I wanted to stay home in bed and die. But with my Sunday school cohort out of commission it’s just me, and I don’t want to leave the kids high and dry.
I wish just one more person would help.
Act 2 of Hamilton is growing on me like an insidious fungus. I think the major obstacle is I don’t like Thomas Jefferson. The actor does a great job of reinforcing all the reasons I don’t like the bastard.

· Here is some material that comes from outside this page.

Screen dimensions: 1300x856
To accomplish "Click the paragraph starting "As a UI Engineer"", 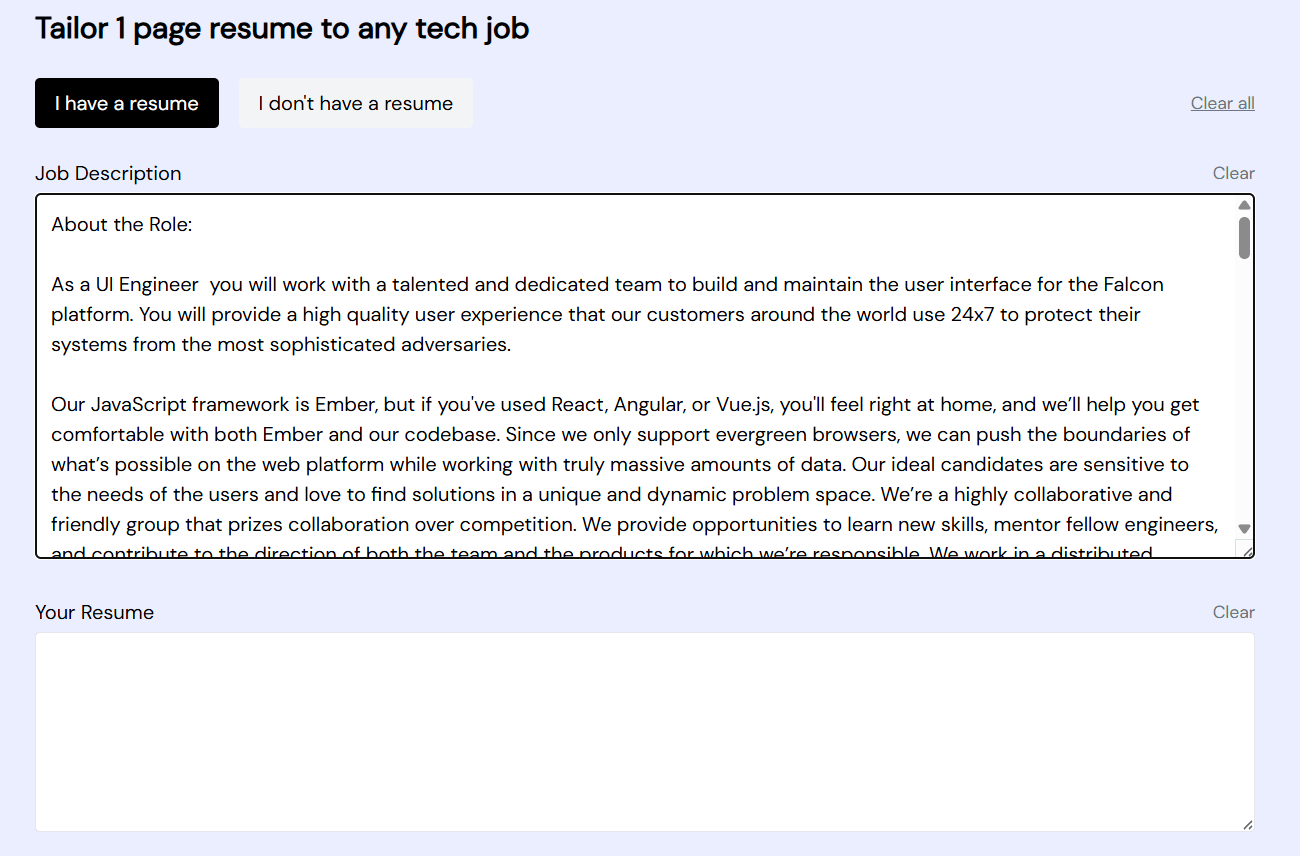I will (x=600, y=314).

Even when I took high school history I was a bigger fan of the Federalist (Hamilton’s) central government system. That’s only strengthened as I’ve gotten older. Jefferson and his slave owning, Sally Hemmings raping (Yeah, I said rape – even if she said yes do you think she could say no without consequence? You think she could’ve run off in Paris without her family – still in slavery at Montecello – being punished for her escape?), “all men who look like me and have land and money like me are created equal but fuck everyone else” dumb ass.
No hero is perfect. But some are way less deserving of their rep than others.

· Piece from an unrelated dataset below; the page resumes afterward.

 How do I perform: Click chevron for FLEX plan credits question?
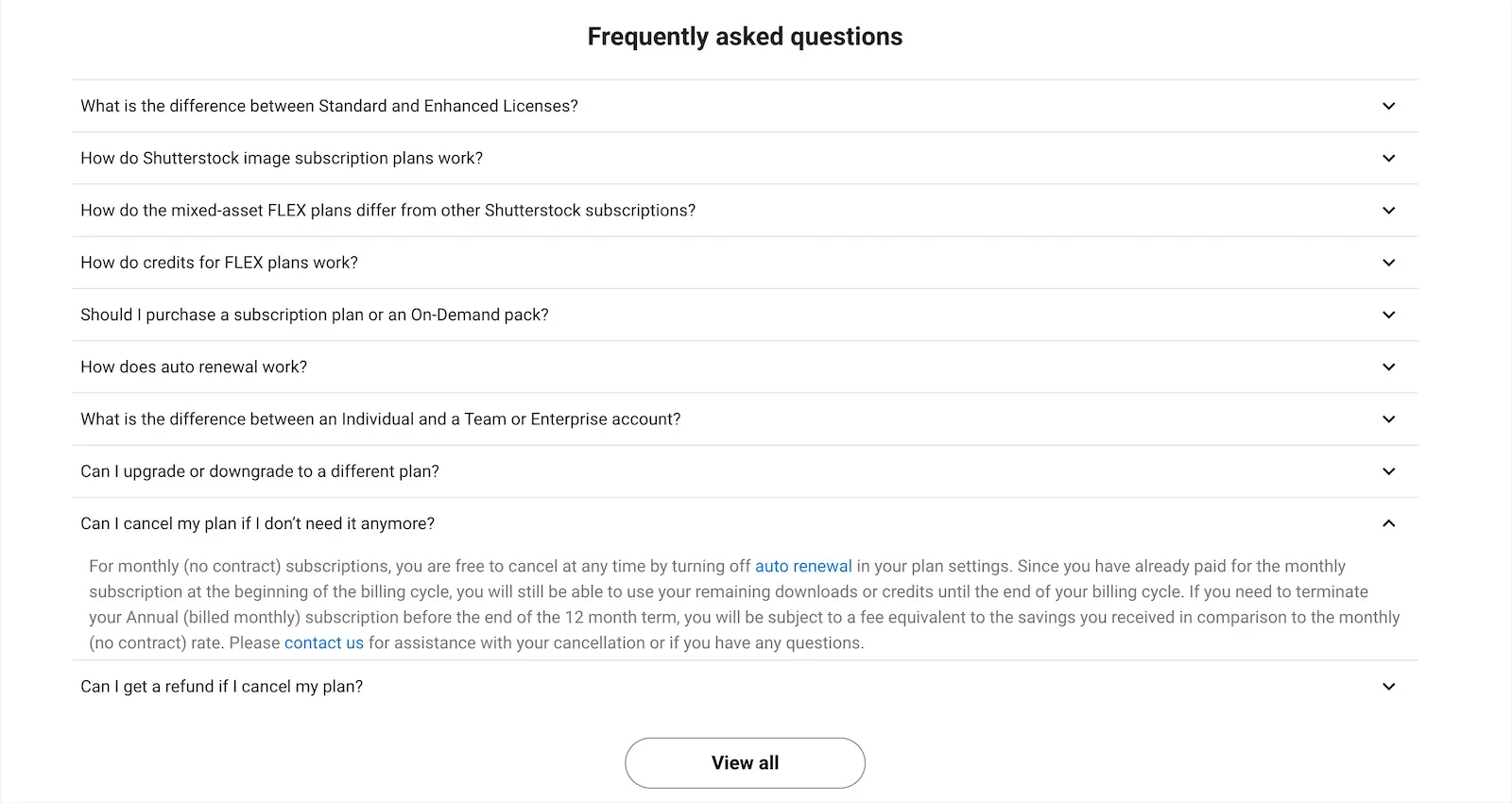point(1388,263)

The last number makes me want to cry. Damn you, Lin-Manuel Miranda. Damn you.
Why does my child have a bell? And why is she ringing it like someone will answer it?
The cold meds mean no nerve pills. That means getting through Fight Club is going to be interesting.
Apparently I am a gigantic asshole when I’m sick. Maybe more appropriately my filter fails and my normal unspoken assholery is spoken. Meaning I should just not speak when sick. Ever.
That new shift is tomorrow. Of course, cause I’m sick. This is my life.
I found a candy bar one of my church kids gave me. She’s a flute baby, too. I gave her a 30 minute lesson. She wanted an hour lesson; after 25 minutes she said her abdomen was sore from working on her tone. Mwahahahaha, I show no mercy.
Time to try for sleep. Man I hope it goes better tonight than last night.